Thanks so much for the input. I will give it a try and let you know!

thingsofleon · March 29, 2020, 8:58pm

OK. I have changed the dummy data.

more examples, know 25000 instead of 250
calculate the locations first (this is random ints between 0-9)
calculate the signals with a different STD_DEV for each location
There now should be a pattern between locations and signal since they have different distributions.

I am also running the entire training sequence through multiple times using different learning_rates. 1e-4 is the first one that doesn’t make the number explode or decrease (also seems to be the best).

Am I on the right track here?
Am I calculating the loss correctly?
When do I know that the model is good? What does the loss value mean? Do I need to calculate accuracy to know if the model is good?

charan_Vjy · March 30, 2020, 4:45am

Now that you localized your distribution for a particular class, the training should be better. It is advisable for the loss to decrease every subsequent epoch (at least for the first few runs). Set a learning rate for which this would happen.
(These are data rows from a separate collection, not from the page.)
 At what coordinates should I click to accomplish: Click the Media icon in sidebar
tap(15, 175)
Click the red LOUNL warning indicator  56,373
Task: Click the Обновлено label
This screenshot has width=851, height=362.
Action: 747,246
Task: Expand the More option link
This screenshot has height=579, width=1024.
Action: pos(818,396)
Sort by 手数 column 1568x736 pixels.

It seems to me that you are computing the loss correctly. The network is a 2 layer MLP. Try playing around with the model architecture, a little more. Add in more layers, preferably Conv1d layers
As for knowing when to stop training, for a particular set of hyperparameters, the training loss would have converged (remains stagnant).
Ideally you should test your trained model on a validation set and choose the model that shows best accuracy on the validation set.

All the best

thingsofleon · March 30, 2020, 3:03pm

Really appreciate the help. Thank you!